Lady Susan

Publié le 23 février 2009 par Lael69
Jane Austen
Editions Gallimard
Collection Folio 2 euros
N° 4396
115 pages
Quatrième de couverture: Une veuve spirituelle et jolie, mais sans un sou, trouve refuge chez son beau-frère, un riche banquier.Est-elle dénuée de scrupules, prête à tout pour faire un beau mariage, ou juste une coquette qui veut s'amuser ? Le jeune Reginald risque de payer cher la réponse à cette question. Grande dame du roman anglais, Jane Austen trace le portrait très spirituel d'une aventurière, dans la lignée des personnages d'Orgueil et préjugé et de Raison et sentiments.
Lady Susan est une veuve et une mère peu conforme aux bienséances sociales. Son éducation raffinée lui vaut compliments dans la haute société de Londres mais Lady Susan est une femme pour le moins méprisable et méprisée. Sa réputation est mal assurée notamment auprès de Mme Vernon, sa belle-soeur. Elle affiche une apparence exemplaire, une morale à toute épreuve et un comportement en phase avec les exigences de la mondanité. Mais au fond, si on fouille bien la personnalité de Lady Susan, la mort de son mari ne l'affecte pas et ne l'empêche pas de se faire courtiser. En tant que mère, c'est un échec total puisqu'aucun instinct maternel ni aucune affection ne transparaît dans ses liens et ses échanges avec sa fille. Au contraire, Lady Susan ne tarit pas d'odieux propos quand il s'agit de parler d'elle : "bonne à rien" et "sotte". Oui, on peut dire que Lady Susan cache bien son jeu et mène son monde selon ses intérêts et ses désirs. Seulement tout le monde n'est pas dupe de son air de mère apitoyée et de femme remarquable car si la beauté, du moins l'apparât peut éblouir la galerie d'hommes fortunés, jeunes ou voire déjà mariés, il se peut que sa perfidie se découvre au fil de ses mensonges érudits.

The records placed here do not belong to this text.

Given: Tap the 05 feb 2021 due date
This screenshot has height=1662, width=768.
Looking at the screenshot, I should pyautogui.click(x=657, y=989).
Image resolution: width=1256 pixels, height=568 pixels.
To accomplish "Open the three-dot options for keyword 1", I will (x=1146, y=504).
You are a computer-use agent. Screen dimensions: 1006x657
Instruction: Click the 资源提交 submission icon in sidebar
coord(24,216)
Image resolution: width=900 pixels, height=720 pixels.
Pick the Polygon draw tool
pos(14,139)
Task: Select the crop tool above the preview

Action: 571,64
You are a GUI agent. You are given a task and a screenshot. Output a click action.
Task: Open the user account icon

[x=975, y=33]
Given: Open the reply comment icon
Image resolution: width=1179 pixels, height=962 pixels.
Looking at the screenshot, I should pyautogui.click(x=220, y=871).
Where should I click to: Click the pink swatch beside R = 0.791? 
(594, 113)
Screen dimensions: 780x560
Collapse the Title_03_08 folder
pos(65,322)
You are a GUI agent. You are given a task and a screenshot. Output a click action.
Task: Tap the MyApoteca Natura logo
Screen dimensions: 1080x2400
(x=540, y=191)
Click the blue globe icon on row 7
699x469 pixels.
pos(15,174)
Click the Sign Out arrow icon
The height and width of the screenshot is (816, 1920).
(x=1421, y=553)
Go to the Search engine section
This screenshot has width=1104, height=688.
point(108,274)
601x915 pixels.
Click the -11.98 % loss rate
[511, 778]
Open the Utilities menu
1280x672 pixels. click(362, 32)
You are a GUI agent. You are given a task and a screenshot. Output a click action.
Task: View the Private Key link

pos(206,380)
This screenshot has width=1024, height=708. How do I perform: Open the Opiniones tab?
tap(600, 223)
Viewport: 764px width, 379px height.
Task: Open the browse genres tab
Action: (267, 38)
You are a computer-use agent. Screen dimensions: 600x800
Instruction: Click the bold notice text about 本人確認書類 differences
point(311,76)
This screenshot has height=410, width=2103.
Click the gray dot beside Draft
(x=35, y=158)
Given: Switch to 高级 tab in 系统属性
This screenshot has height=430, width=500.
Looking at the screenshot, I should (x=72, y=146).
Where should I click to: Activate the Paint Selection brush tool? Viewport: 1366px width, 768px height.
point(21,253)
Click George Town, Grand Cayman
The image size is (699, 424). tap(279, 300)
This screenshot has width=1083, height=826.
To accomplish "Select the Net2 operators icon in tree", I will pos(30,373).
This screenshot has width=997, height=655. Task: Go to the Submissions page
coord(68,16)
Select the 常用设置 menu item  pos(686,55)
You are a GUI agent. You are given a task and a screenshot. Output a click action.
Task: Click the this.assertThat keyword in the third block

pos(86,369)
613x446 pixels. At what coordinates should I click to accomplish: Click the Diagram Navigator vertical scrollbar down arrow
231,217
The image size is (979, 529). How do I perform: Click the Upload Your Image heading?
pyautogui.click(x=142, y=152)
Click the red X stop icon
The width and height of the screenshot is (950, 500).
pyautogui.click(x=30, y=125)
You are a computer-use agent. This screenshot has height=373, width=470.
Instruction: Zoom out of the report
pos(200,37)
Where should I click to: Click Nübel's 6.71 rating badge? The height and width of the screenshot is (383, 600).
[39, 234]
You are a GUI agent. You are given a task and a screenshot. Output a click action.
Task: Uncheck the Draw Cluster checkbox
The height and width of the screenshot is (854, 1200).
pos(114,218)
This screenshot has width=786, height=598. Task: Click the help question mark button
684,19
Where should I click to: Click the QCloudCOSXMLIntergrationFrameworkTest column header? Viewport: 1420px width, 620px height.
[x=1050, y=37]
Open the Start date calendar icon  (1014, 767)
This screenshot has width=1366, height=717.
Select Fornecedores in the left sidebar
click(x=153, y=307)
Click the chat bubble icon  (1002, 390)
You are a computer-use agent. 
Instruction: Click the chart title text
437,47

Pourquoi "mensonges érudits"? Assurément, Lady Susan possède un talent indiscutable: mentir et manipuler les esprits à sa volonté. Cela tient du prodige et son savoir en la matière est grandiose, et cela me rappelle une réplique de Monsieur Bennet à sa femme concernant ses talents d'entremetteuse relevant de l'occulte!!! Mais Jane Austen trompe aussi son lecteur. Ne vous attendez pas à voir une flamme d'héroïne briller en Lady Susan. Point d'Elisabeth Bennet à l'horizon car Lady Susan est aux antipodes de la gentille héroïne qu'affectionne tant Jane Austen dans Raison et sentiments, Orgueil et préjugés ou Emma. Lady Susan, certes, nous amuse: sa perfidie, ses plans calculateurs et sa profonde hypocrisie font d'elle une femme toute bouffie de médiocrité et de malveillance. Jane Austen surprend également ses lecteurs en nous composant un roman épistolaire. Les lettres se succèdent et esquissent une galerie de personnages amusants, découvrant au fil de leurs correspondances leurs intérêts, leurs ambitions et leurs médisances. Il en va des vacheries, entourloupes et autres petites jalousies qui ponctuent les échanges et les rendent croustillants. L'art des potins est à son apogée et ma foi, j'ai bien aimé. Ce n'est pas le meilleur Austen mais on retrouve le côté critique de cette société à travers un personnage tout en laideur mais non dénué de malice. Car la vérité n'est pas bonne à dire: en cela Lady Susan révèle une réalité marquante de la société anglaise du XIXe siècle: Mieux vaut se taire qu'attirer la disgrâce et s'il faut médire que cela se fasse dans le confort de l'intimité...
Une lecture plaisante à tenter pour tous les amateurs de notre Austen adorée!